The Hunt (2020) ☆☆1/2(2.5/4): Liberal elites hunting deplorable conservatives

Craig Zobel’s new film “The Hunt” is a mildly amusing horror comedy about a bunch of liberal elites hunting deplorable conservatives. While it looks promising as rapidly throwing a series of nice surprises during its first act, it comes to lose some of its sharp sense of black humor as trying to balance itself between, uh, both sides during its middle act, and then, to my disappointment, it eventually fizzles as trudging toward its predictable finale.

After the prologue part which succinctly establishes its story premise, the movie promptly puts us into a very perilous circumstance surrounding a bunch of characters. While gagged in their mouth, they are all befuddled to find themselves in the middle of some remote forest area, and then they notice a big wooden box, which turns out to contain a number of various sharp objects and firearms besides a certain little animal.

Of course, it does not take much time for them to realize that they become human targets to be hunted, and some of them are quickly eliminated one by one.
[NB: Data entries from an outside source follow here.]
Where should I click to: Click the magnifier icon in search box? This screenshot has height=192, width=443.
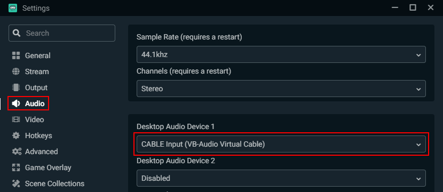(17, 33)
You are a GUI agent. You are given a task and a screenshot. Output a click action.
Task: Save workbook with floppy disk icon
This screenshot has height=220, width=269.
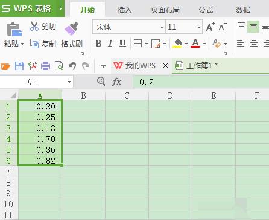click(19, 66)
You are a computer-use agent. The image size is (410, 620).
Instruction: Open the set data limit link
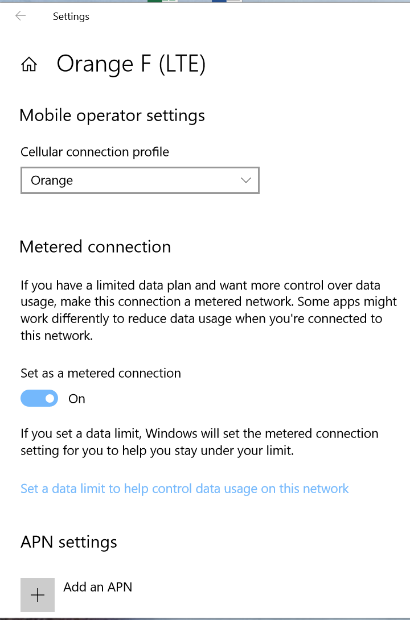point(185,489)
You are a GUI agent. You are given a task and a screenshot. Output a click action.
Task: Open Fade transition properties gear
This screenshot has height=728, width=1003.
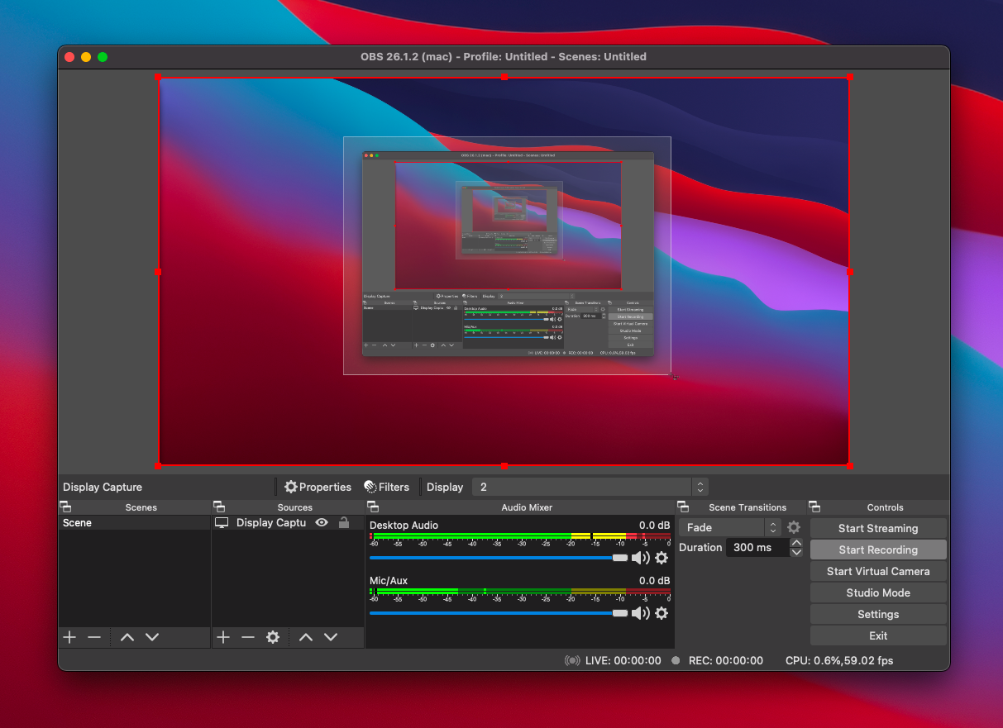[x=793, y=527]
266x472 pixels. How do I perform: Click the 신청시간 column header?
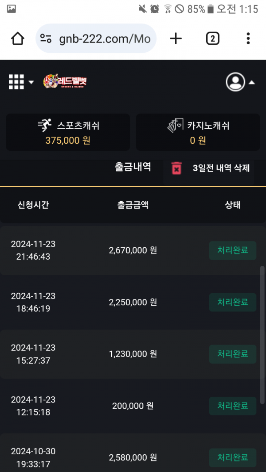click(x=33, y=205)

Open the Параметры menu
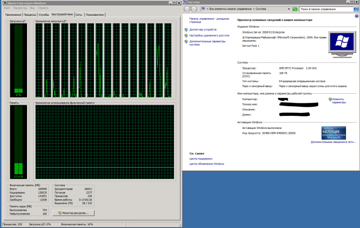point(20,8)
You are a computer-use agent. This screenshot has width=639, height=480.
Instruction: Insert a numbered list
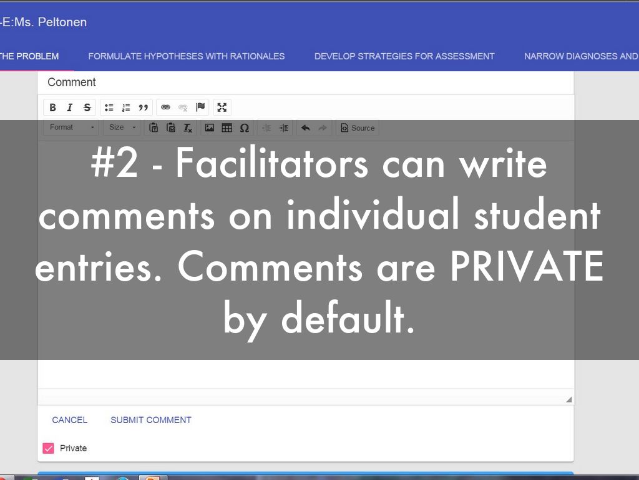point(126,108)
There is a brief but gruesome moment which shows one character getting impaled on the ground, and you will wince more when that character soon comes to experience something far worse than that.

In the end, a very few figures including a young woman played by Betty Gilpin manage to survive the first round of hunting, and they try to figure out what is really going on around them. At first, they seem to be somewhere in Arkansas, but, not so surprisingly, that turns out to be not true at all, as shown from a key sequence unfolded within a gas station supposedly belonging to an old couple played Amy Madigan and Reed Birney.

As already shown to us at the beginning, everything is planned by a group of liberal elites who are led by a woman named Athena Stone (Hillary Swank). For a reason to be revealed later in the story, they are very angry and bitter about those deplorable conservatives in the ongoing Trump era, and their targets were chosen mainly for virulent online activities including spreading toxic fake news and conspiracy theories on the Internet.

During its first act, the screenplay by Damon Lindelof, who also produced the film along with Jason Blum, and his co-writer Nick Cuse, has lots of vicious fun as keeping shifting its focus from one character to another. Most of those hunted characters in the story are not very sympathetic to say the least, but the movie keeps holding our attention as deftly delivering a number of unexpected plot turns, and we come to accept it as a twisted comic variation of Richard Connell’s famous short story “The Most Dangerous Game”.

After entering the middle act, the movie reveals more of Athena and her fellow elite liberals, who turn out to be as unlikable as their human targets. I will not go into details here on that, but I can tell you that the movie is willing to ridicule them as much as their hunting targets, and there are several small funny moments showing how clumsy they actually are in many aspects. At one point later in the story, one of them asks too many questions, and we are not so surprised by what happens next to that character in question.

While gleefully making fun of both sides, the movie gradually tries to hold itself via Gilpin’s character, who turns out to be more than a match for Athena and her fellow elite liberals mainly due to her particular set of skills. Quite more resourceful and watchful than expected, she ruthlessly advances with some lethal counterattacks, and we also get a darkly humorous scene where she tells the morbidly modified version of a certain famous fable.

We are supposed to root for Gilpin’s character, but she does not have much personality just like the other main characters in the film, who are more or less than cardboard figures to be dispatched along the plot. Although Gilpin, who recently received an Emmy nomination for her supporting turn in Netflix Series “GLOW”, demonstrates here that she is a good actress with strong screen presence, Cuse and Lidelof’s screenplay does not provide enough human depth to her character, and it also does not delve that much into the potentially interesting social/political aspects of a certain serious situation of hers in the middle of the film.

Most of other cast members in the film are limited by their one-dimension roles, but Swank, who has been criminally under-utilized for more than a decade despite receiving two Best Actress Oscars for “Boys Don’t Cry” (1999) and “Million Dollar Baby” (2004), has a few juicy scenes including the one where Athena finally has a face-to-face moment with Gilpin’s character (Is that a spoiler?). Without any excuse or compromise, Swank goes all the way just like Gilpin, and they surely show considerable commitment during that scene.

On the whole, “The Hunt” feels rather lukewarm compared to all those troubles preceding its theatrical release in US early in this year. Its theatrical release was initially postponed in last year due to the 2019 El Paso shooting and some ridiculous political fuss about it, but then it faced the ongoing COVID-19 pandemic at the time of its eventual theatrical release, and then it has merely been faded away since that. It is not entirely without fun and entertainment, but “Ready or Not” (2019) did a better job of making fun of contemporary class conflict in my trivial opinion, so I recommend you to watch that film instead, though I think they may make a nice double feature show together.